Convert the entries below into a Markdown table with the columns Row and Line, one row per line with its number. Skip blank lines and leave out the pictures.

■ **Given information**
▬▬▬▬▬▬
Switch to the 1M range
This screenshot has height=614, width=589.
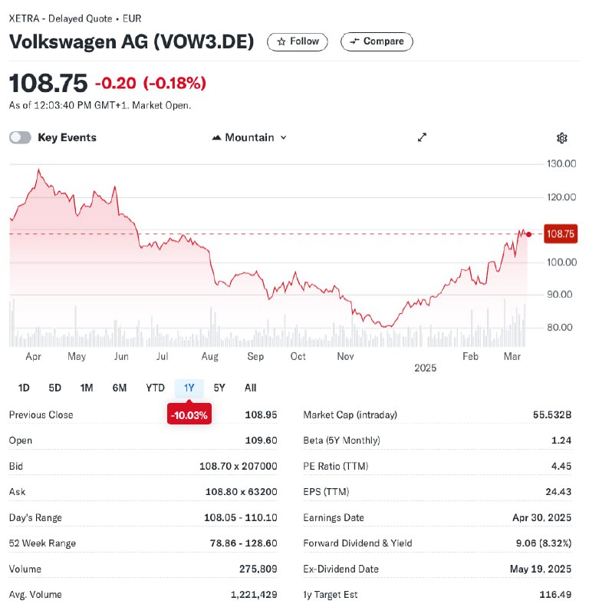87,388
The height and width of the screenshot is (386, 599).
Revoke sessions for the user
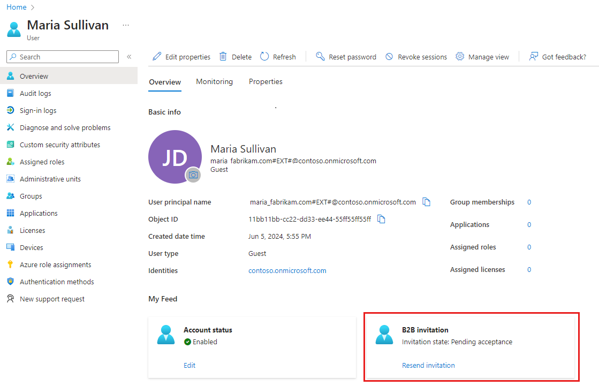tap(416, 57)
▬▬▬▬▬▬
■ **Response to this task**
| Row | Line |
|---|---|
| 1 | Switch to the 1M range |
| 2 | This screenshot has height=614, width=589. |
| 3 | 87,388 |
| 4 | The height and width of the screenshot is (386, 599). |
| 5 | Revoke sessions for the user |
| 6 | tap(416, 57) |